Cómo encuentran a la institución los estudiantes más jóvenes. Por qué eligieron la UNCUYO y cómo la imaginan en los próximos años.
“Siempre me dijeron que es un privilegio estudiar acá, por los profesores y por el título”, cuenta Melina (19), que cursa el primer año del Profesorado en Artes Visuales. Comenzar una carrera en la UNCUYO sigue siendo la opción más tentadora para las personas jóvenes que salen de la escuela secundaria y quieren ser profesionales.
Desde aquella conferencia inaugural que dictó el historiador Ricardo Rojas el 16 de agosto de 1939, multitudes de estudiantes pasaron por las aulas de las distintas facultades que componen la máxima casa de estudios de Mendoza. En ocho décadas, nuevas generaciones, con sus respectivas demandas, fueron trayendo nuevas carreras y perspectivas.
El grupo demográfico que en 2019 recién está conociendo la universidad es la Generación Z o centennial, como la denominan quienes investigan estas materias. Las personas que la integran nacieron entre la última mitad de la década de 1990 y los primeros años de la del 2000.
Gonzalo, estudiante de Administración, dice que la razón por la que se inclinó por estudiar en la UNCUYO fue no solamente el valor de la universidad como institución, sino de la educación pública y gratuita en general. “Cuando hay acceso para todas las personas, el esfuerzo que todos deben hacer es mayor, porque la vara está más alta”, señala.
Está claro que la universidad no es una carrera ni una competencia de ningún tipo de estudiantes contra otros estudiantes. Al menos, así lo entienden los centennials.

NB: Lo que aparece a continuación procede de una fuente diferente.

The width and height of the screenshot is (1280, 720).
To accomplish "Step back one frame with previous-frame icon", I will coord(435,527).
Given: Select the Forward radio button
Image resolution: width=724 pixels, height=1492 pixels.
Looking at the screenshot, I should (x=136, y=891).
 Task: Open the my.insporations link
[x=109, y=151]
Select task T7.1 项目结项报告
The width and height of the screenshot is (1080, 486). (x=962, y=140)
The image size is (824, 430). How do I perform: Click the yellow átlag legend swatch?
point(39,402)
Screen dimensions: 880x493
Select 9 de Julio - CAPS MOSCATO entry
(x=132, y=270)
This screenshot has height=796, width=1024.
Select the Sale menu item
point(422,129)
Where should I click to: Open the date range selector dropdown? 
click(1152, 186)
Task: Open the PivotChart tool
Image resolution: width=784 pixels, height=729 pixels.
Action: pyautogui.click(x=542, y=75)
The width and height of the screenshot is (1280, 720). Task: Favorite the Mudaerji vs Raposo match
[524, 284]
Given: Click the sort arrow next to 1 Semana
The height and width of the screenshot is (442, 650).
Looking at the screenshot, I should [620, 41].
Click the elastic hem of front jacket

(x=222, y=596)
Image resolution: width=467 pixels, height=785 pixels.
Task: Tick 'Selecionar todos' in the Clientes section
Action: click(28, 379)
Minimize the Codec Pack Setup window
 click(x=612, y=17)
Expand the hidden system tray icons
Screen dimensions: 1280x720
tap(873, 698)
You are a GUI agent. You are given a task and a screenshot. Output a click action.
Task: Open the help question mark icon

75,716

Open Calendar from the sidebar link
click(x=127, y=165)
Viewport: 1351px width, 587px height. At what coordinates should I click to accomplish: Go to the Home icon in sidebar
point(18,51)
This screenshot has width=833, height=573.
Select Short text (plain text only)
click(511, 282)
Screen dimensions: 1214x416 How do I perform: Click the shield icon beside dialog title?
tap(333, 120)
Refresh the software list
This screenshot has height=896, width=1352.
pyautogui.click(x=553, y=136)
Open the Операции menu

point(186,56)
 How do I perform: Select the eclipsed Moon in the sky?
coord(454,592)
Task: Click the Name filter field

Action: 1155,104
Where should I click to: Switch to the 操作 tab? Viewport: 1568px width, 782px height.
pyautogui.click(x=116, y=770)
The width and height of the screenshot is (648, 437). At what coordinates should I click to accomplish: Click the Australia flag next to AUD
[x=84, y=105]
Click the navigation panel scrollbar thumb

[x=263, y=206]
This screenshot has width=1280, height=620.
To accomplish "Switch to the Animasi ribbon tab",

Rocío, que se forma desde hace poco para ser abogada, dice que una de las principales ventajas de tener tantos compañeros y compañeras –su carrera es la de la matrícula más extensa– es que crea un ámbito ideal para la comunión en la aventura de avanzar en la carrera, ya sea armando grupos de estudio o simplemente conociéndose y haciéndose compañía.